Abstract:
Suppose we have a language involving non-denoting singular terms.
(The language of everyday mathematics provides one example. Terms
like \(\frac{n}{m}\) and \(\lim_{x\to\infty} f(x)\) do not denote, for
appropriate choices of \(m\) and of \(f\).) It is not too difficult to
define inference rules for an appropriately free logic that incorporates
non-denoting terms. If \(t\) does not denote, then \(\phi(t)\) need not
entail \(\exists x\phi(x)\), and neither is \(\phi(t)\) entailed by
\(\forall x\phi(x)\). We now have a very good understanding of well-behaved
cut-free sequent calculi for a variety of different free logics, appropriate
for languages with non-denoting singular terms.

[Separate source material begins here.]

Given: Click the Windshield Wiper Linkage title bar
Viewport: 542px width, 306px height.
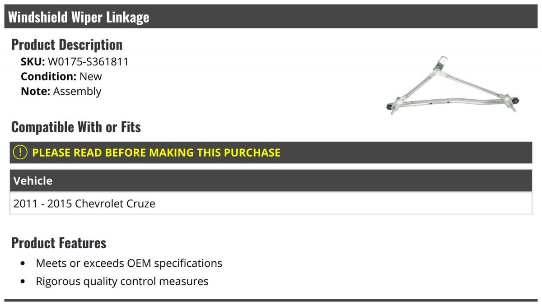Looking at the screenshot, I should (x=271, y=17).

There is a tradition, in proof-theoretic semantics, of thinking of well-behaved
inference rules for some concept as defining that concept. If the rules are
well-enough behaved (whatever that notion of good behaviour might be—whether a
notion of harmony, or conservative extension and unique definability, or
something else—then we are tempted to take the concept that can be introduced
by such rules to be defined by them, and hence to be apt for introduction to
our vocabulary.
In this talk, I will show how, in a simple negative free logic, we are
nonetheless able to—in some sense—define “outer” quantifiers \(\Pi\) and \(\Sigma\)

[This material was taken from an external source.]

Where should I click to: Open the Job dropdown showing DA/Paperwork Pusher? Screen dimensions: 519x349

where \(\phi(t)\) entails \(\Sigma x\phi(x)\), and is entailed by \(\Pi x\phi(x)\),
since the rules for such quantifiers meet all the strictures for defining
concepts in proof-theoretic semantics mentioned above. I will discuss the
significance of this result for proof-theoretic semantics and our understanding
of how inference rules might be used in definitions.